What needs to be done: Reproduce the part of the material that opens with the line containing "How do I perform: Click the functions" and closes with the line containing "(x=85, y=253)", replacing "Share icon" with "Export icon" and leaving everything else unchanged.

Exercise material:

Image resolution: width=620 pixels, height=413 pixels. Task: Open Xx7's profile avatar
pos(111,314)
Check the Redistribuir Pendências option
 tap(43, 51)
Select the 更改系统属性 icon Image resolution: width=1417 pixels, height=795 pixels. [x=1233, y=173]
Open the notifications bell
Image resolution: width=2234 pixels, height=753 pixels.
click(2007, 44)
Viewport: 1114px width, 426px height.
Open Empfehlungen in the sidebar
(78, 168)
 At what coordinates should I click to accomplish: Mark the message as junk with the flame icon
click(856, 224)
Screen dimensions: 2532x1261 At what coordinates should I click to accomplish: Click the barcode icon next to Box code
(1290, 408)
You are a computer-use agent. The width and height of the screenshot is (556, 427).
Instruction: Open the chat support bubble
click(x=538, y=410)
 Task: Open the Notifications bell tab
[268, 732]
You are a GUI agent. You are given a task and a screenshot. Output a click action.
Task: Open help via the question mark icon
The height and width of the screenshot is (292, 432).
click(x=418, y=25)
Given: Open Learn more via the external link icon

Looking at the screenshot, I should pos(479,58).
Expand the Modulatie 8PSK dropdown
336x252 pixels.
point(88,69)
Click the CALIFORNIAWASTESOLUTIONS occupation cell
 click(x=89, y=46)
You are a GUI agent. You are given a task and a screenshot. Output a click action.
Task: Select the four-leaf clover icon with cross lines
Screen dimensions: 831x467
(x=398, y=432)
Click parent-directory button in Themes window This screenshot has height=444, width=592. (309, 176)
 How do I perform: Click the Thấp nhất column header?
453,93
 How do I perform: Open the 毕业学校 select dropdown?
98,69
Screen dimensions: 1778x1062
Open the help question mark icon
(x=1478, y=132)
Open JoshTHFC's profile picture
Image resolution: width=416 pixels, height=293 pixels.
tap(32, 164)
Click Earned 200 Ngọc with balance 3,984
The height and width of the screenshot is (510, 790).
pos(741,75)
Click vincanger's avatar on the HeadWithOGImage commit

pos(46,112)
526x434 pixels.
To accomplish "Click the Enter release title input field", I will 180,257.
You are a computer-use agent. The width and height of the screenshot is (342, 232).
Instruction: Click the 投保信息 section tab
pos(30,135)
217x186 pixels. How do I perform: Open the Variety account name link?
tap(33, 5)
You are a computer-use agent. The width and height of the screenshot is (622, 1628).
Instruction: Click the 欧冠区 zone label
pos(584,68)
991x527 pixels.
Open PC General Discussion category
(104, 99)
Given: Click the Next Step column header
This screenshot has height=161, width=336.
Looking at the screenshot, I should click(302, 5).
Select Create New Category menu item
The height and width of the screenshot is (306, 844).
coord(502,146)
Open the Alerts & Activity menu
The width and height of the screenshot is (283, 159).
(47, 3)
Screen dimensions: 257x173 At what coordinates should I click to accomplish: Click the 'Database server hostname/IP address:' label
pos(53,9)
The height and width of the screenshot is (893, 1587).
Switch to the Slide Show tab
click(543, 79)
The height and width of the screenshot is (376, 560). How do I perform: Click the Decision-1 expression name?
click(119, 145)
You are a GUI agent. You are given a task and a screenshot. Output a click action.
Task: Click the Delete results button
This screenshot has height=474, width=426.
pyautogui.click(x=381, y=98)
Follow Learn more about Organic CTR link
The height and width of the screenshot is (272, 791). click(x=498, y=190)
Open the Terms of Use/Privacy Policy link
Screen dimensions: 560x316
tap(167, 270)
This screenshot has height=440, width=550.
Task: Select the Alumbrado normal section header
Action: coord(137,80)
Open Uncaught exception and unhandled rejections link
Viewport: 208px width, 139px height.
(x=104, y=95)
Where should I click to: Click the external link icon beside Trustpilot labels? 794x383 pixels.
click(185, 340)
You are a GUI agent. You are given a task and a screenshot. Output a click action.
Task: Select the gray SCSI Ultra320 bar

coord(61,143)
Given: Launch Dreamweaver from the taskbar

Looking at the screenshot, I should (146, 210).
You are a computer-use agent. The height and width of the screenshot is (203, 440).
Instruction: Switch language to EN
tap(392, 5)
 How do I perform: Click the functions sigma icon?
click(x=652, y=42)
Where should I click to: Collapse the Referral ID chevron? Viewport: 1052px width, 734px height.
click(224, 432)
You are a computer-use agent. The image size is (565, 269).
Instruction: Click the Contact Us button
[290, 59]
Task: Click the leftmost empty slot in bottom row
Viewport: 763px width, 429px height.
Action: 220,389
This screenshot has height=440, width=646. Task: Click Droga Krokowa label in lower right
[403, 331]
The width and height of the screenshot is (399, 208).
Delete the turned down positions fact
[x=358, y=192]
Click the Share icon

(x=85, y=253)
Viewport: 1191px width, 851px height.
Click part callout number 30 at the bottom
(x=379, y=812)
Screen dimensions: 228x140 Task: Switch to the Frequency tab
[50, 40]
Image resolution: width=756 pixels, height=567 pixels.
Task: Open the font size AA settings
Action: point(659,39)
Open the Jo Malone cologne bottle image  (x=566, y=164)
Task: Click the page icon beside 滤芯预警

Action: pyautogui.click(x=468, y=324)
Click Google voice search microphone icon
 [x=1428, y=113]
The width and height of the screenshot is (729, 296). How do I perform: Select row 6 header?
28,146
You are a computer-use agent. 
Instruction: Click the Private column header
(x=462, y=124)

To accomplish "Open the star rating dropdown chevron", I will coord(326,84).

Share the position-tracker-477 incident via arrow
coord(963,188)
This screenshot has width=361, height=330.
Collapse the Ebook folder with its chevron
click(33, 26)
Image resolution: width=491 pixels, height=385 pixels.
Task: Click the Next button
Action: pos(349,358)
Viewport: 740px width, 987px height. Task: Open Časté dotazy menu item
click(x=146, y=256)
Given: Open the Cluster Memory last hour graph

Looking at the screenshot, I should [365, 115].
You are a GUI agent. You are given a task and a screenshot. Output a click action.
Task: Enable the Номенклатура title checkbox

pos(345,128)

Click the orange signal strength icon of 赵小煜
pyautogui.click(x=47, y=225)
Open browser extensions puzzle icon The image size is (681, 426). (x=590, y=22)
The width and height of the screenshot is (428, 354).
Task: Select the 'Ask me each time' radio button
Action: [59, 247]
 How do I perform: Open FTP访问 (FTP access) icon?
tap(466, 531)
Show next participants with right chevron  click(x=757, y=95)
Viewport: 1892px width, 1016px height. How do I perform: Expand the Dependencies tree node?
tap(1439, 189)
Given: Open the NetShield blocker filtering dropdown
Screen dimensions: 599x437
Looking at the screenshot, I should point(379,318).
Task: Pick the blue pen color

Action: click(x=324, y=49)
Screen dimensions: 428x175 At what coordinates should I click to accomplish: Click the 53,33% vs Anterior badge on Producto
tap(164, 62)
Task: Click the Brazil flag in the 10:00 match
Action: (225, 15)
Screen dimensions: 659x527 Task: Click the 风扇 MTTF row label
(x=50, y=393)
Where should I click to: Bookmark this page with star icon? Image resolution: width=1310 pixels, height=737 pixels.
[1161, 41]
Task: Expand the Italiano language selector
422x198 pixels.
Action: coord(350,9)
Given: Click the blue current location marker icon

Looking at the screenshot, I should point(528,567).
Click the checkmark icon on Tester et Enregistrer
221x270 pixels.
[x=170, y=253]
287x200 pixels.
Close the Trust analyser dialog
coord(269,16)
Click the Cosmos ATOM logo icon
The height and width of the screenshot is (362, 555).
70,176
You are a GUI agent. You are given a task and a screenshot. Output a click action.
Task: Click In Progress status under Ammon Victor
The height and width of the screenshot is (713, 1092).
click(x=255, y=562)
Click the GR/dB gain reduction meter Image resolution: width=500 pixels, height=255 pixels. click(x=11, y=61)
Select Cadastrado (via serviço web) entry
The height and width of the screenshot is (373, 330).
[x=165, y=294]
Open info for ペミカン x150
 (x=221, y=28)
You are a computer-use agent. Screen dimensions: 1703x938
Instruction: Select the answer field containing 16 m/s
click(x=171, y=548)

Exercise answer:
 How do I perform: Click the functions sigma icon?
click(x=652, y=42)
Where should I click to: Collapse the Referral ID chevron? Viewport: 1052px width, 734px height.
click(224, 432)
You are a computer-use agent. The image size is (565, 269).
Instruction: Click the Contact Us button
[290, 59]
Task: Click the leftmost empty slot in bottom row
Viewport: 763px width, 429px height.
Action: 220,389
This screenshot has height=440, width=646. Task: Click Droga Krokowa label in lower right
[403, 331]
The width and height of the screenshot is (399, 208).
Delete the turned down positions fact
[x=358, y=192]
Click the Export icon

(x=85, y=253)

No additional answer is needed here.